En una puesta que no deja de evocar al drama burgués con el que el lamentado Patrice Chèreau deslumbró con El Anillo del Nibelungo del centenario del Festival de Bayreuth, Homoki traza una metáfora del colonialismo y la opresión en un mundo burócrata y rígido del cual es imposible liberarse. Homoki apela a una coherencia narrativa cinematográfica en una versión sin intervalos, tal como concibió Wagner, que se desarrolla admirable e ininterrumpidamente. En esta película no hay mar, ni barco, ni nada que se le parezca. Son las oficinas de una empresa naviera del siglo XIX que comercia con la costa africana y su ejército de burócratas; por supuesto, las hilanderas son secretarias tipeando a ritmo eficiente. Es un mundo que no admite otra dimensión. La única referencia es un gran cuadro marino que entra en movimiento cuando aparece el holandés, un espectro que aparece y desaparece, cuya sola presencia cambia la luz de esta suerte de film expresionista alemán. El Cabo de Buena Esperanza remite al Africa y el coro de espectros revelará un nativo con arco y flechas luchando contra la colonia europea. En la excepcional marcación actoral, Homoki traza paralelos y establece relaciones intrincadas con cantantes-actores de primer nivel.
El renglón musical acaba por catapultar esta versión a una categoría superior. En primer término el colosal holandés de Bryn Terfel, como su Sweeney Todd o Scarpia, de aterradores ribetes dickensianos domina en todo momento. El multifacético bajo-barítono galés acarrea una angustia, un dolor y una esperanza patentes en cada mirada y en cada matiz vocal. El gran monólogo Die Frist ist um…. es desolador y el duo Wie aus der Ferne, jugado de espaldas en un sofa Chesterfield, alcanza una intimidad y emoción rara vez vista en escena. Elemento fundamental del éxito es su complement, la intensa Anja Kampe en una Senta magistral, papel traicionero vocalmente al que la soprano logra sacarle todo su partido. Amén de algún agudo destemplado, Kampe está a la altura de Terfel y vale destacarlo porque generalmente uno de los dos protagonistas es el Talón de Aquiles de toda versión.
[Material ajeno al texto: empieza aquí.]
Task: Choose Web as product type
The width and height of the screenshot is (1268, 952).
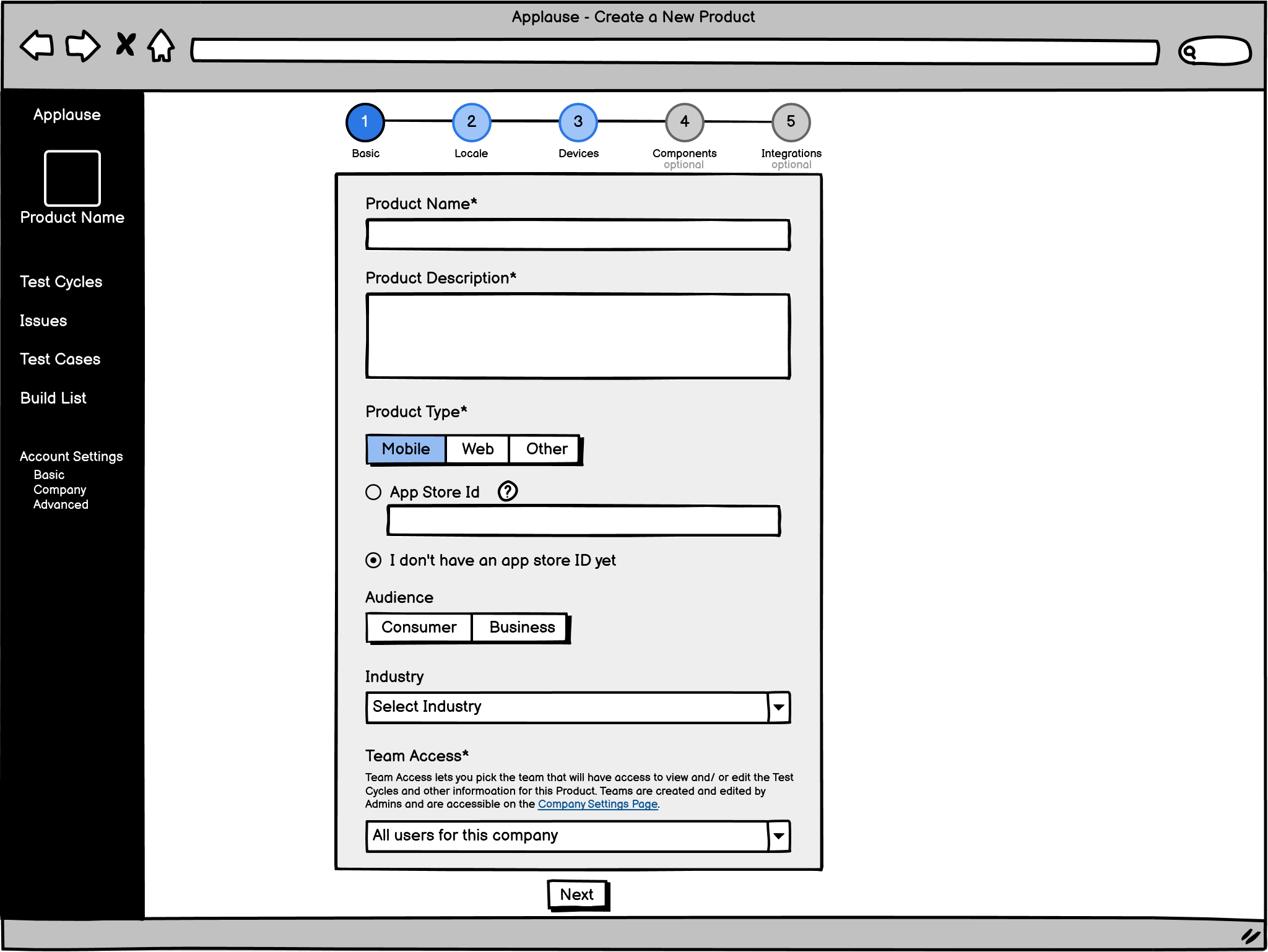Action: click(x=477, y=449)
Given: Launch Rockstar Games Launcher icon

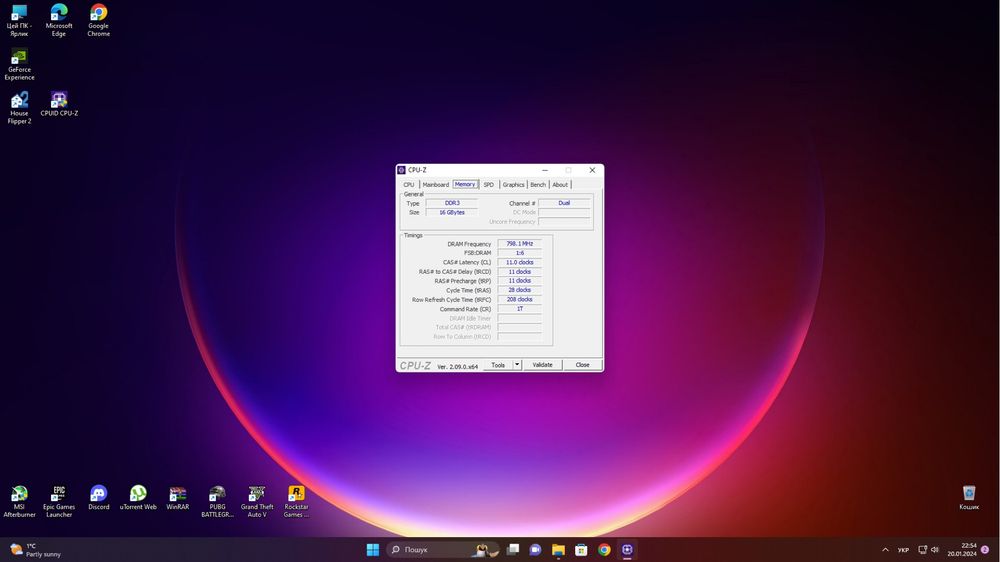Looking at the screenshot, I should click(296, 494).
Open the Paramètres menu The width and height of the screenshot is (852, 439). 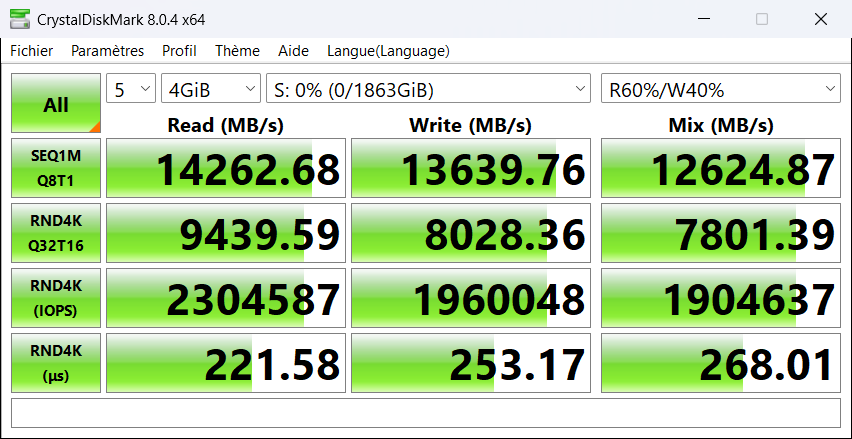click(107, 51)
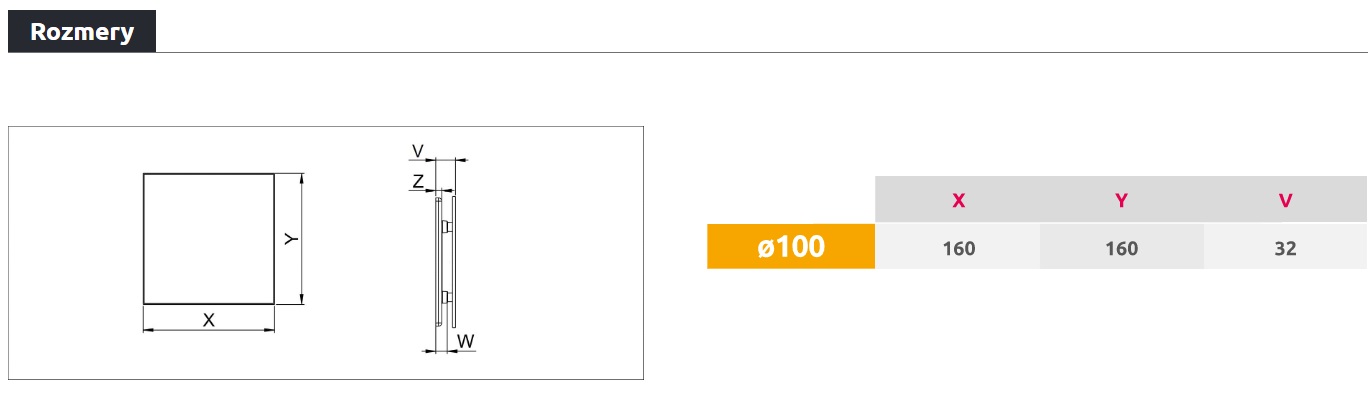Click the X dimension label in diagram

[209, 320]
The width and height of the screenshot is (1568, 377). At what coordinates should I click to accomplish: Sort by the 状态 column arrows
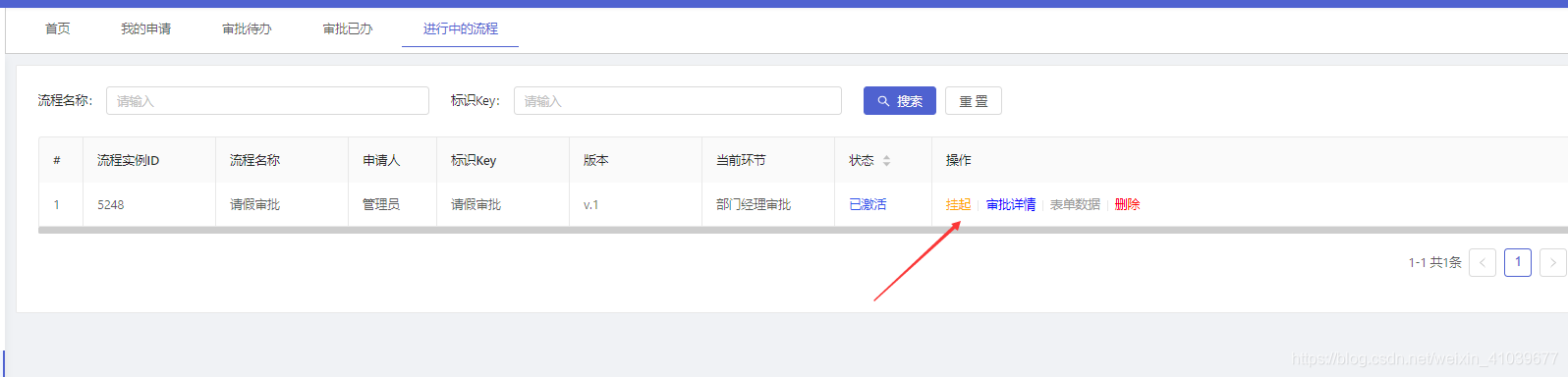pyautogui.click(x=886, y=160)
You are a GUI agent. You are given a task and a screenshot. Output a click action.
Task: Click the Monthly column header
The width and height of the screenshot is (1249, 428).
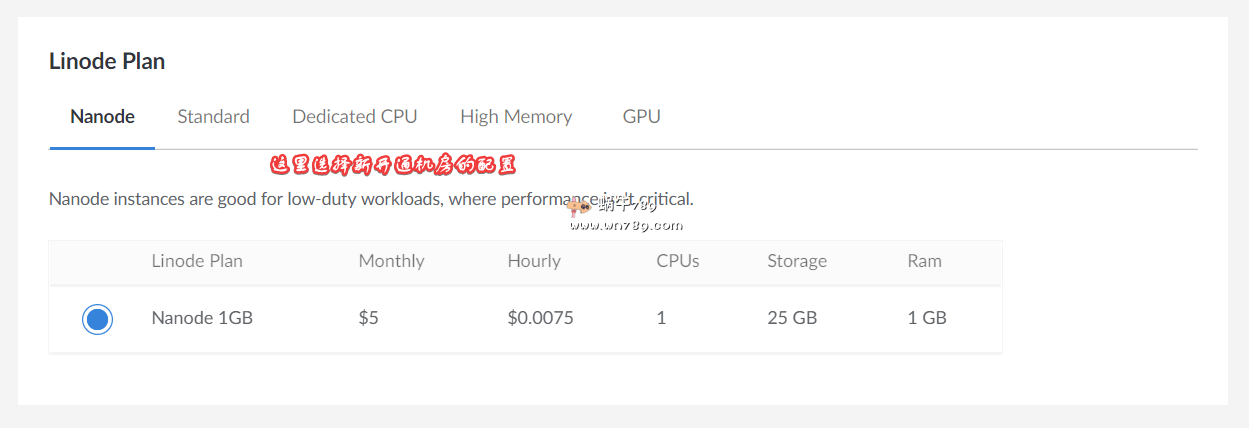(x=391, y=261)
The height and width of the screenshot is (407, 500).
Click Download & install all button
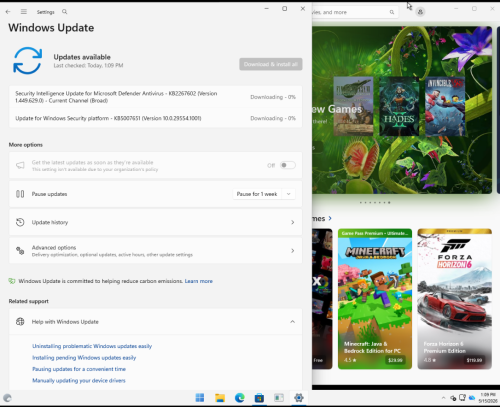coord(271,64)
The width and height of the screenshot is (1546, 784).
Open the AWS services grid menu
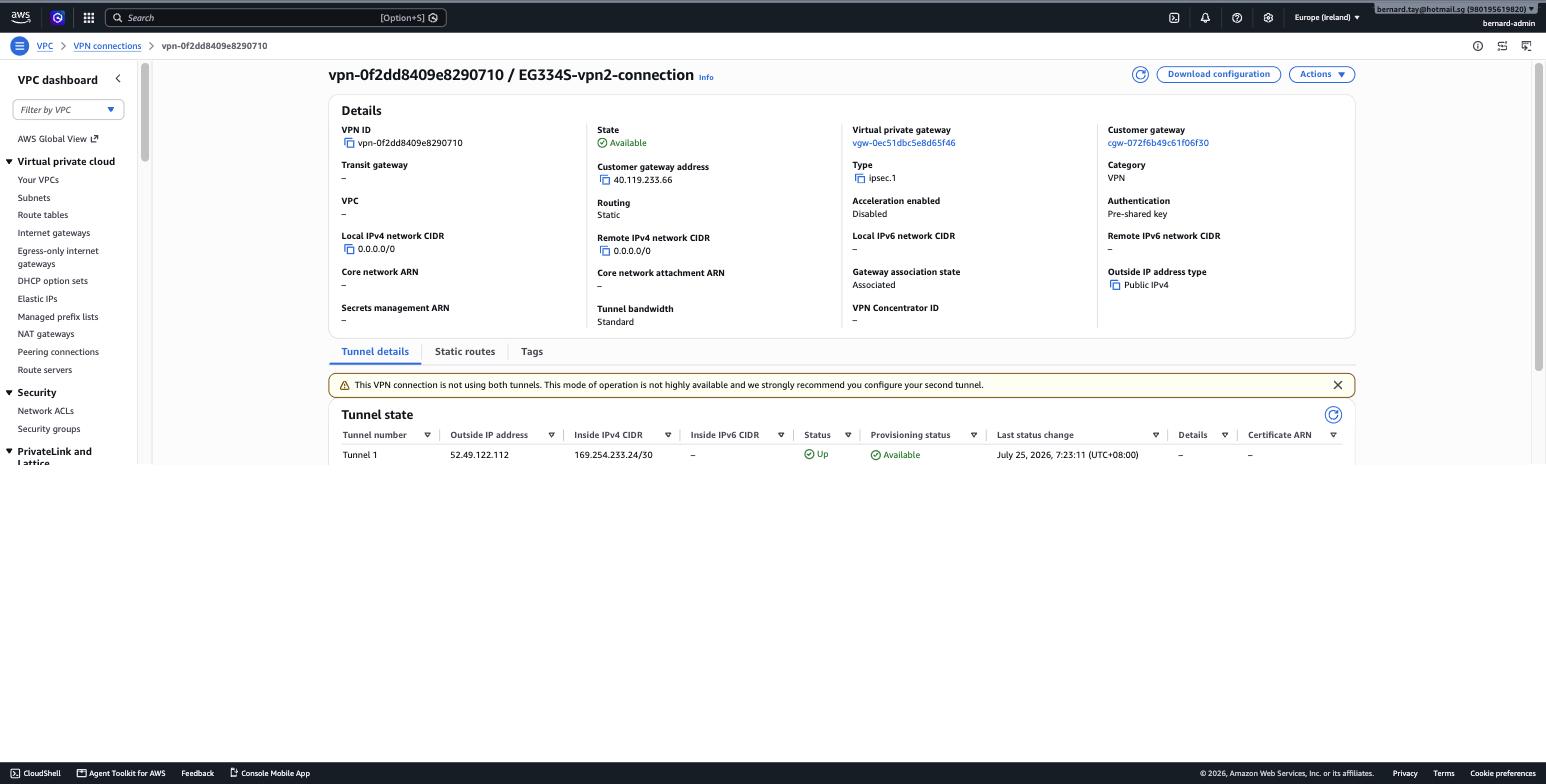[89, 18]
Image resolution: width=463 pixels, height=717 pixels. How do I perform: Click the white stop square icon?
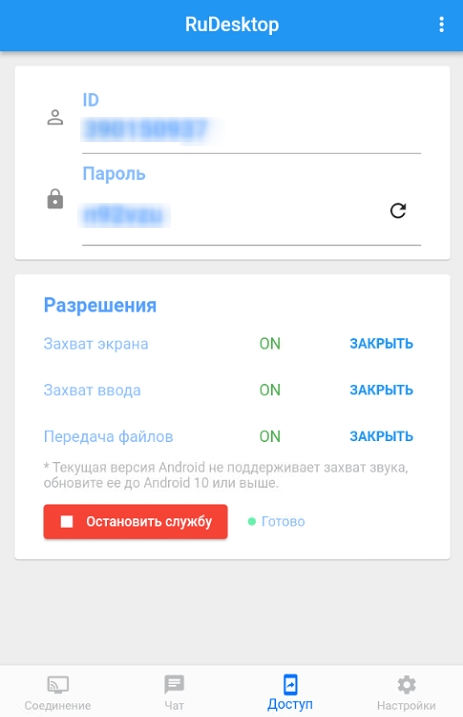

El otrora gran Matti Salminen impone su presencia, si vocalmente es la encarnación del “ladrido wagneriano”, pero su Daland perfecto actoralmente resiste la crítica y el paso del tiempo. Completan el elenco, los excelentes Marco Jentz (Erik), Liliana Nikiteanu (Mary) y Trümpi Fabio, destacadísimo Timonel.
Con la impecable Filarmónica de Zurich, Alain Altinoglu arremete con la primera versión, febril en sus tiempos contrastantes, tempestuosa sin perder transparencia, un notable trabajo para otro director joven que promete. Recomendable adición al catálogo.